Don Crowley

Design System & Product Operations

Two sides of the same problem: building the infrastructure that lets a design organisation operate at scale. One reduced 60 templates to 22. The other connected the data nobody was connecting.

Role
Head of Design & Product Operations
Organisation
Alef Education, Abu Dhabi
Timeline
2022 – present

The design system: cutting was the real work

When I arrived at Alef Education, the platform had accumulated over 60 templates with no governance. Different designers made different decisions for the same components. Spacing was inconsistent. Colour usage varied. There was no documentation. Production was slow because every new piece of content required decisions that should have been made once and codified.

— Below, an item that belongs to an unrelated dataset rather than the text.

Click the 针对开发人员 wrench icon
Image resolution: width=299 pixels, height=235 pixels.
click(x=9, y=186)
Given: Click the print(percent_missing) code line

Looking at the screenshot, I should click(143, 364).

I audited the full template library and found the expected mess: duplicated components serving the same interaction pattern, conflicting visual treatments, and no clear ownership. The solution was not to build more. It was to cut.

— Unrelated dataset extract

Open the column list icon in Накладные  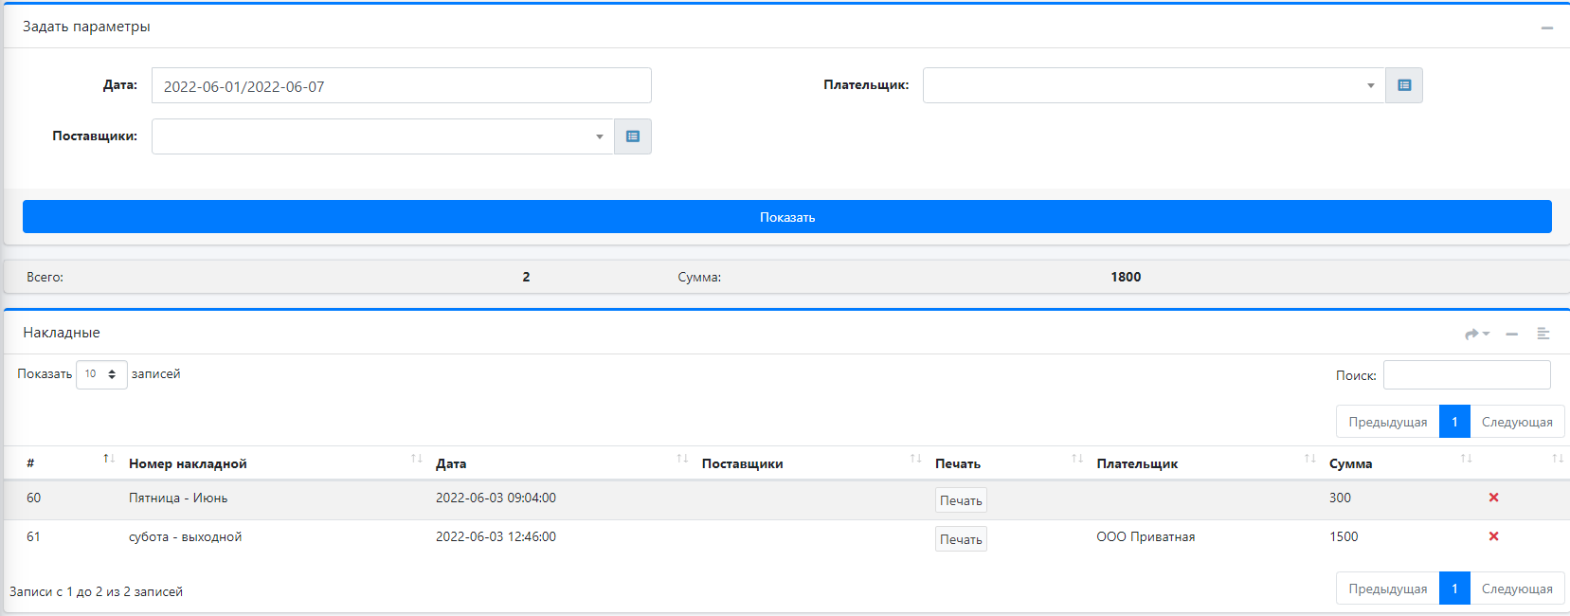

I reduced the library to 22 reusable components, built a scalable pattern library, and wrote the governance rules to keep it clean. Each of the 22 components serves a distinct learning interaction: intro slides, comprehension questions, matching exercises, assessment variants, and so on.

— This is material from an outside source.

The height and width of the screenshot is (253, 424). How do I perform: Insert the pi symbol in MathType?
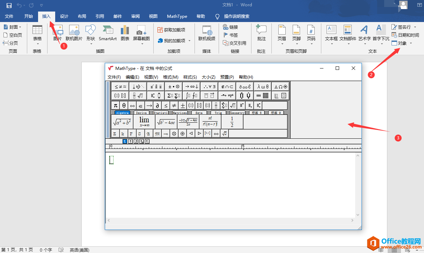pyautogui.click(x=116, y=106)
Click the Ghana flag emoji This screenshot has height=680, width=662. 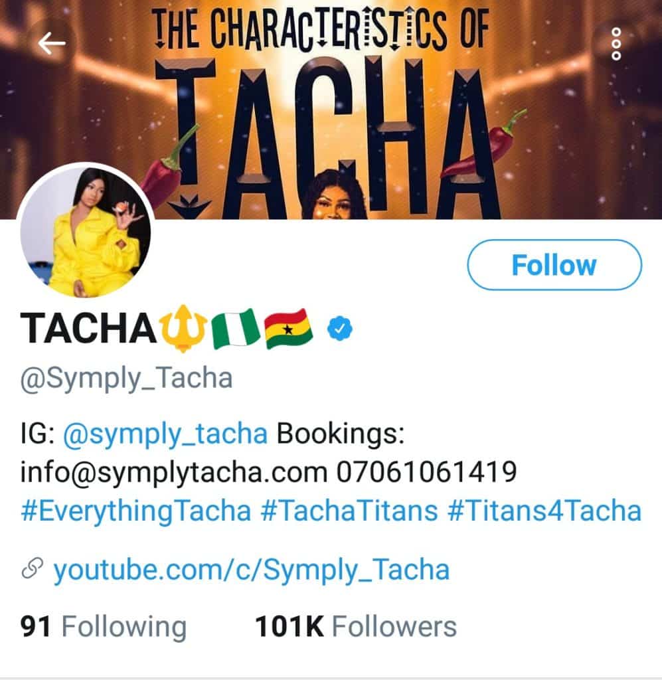(x=289, y=328)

Alef Education intro slide template with image placeholder and lesson start button Alef Education question template with reading passage and multiple choice answers Alef Education matching exercise template with colour-coded connection lines Alef Education question variant template

Four of the 22 consolidated templates. Before consolidation, over 60 templates covered the same ground with inconsistent patterns, no documentation, and no governance.

The consolidation was not a design exercise. It was an organisational negotiation. Every redundant template had an owner who believed theirs was necessary. The discipline required was in cutting, not creating. Getting the team to trust the reduced set took workshops, shared ownership of the documentation, and visible evidence that production got faster.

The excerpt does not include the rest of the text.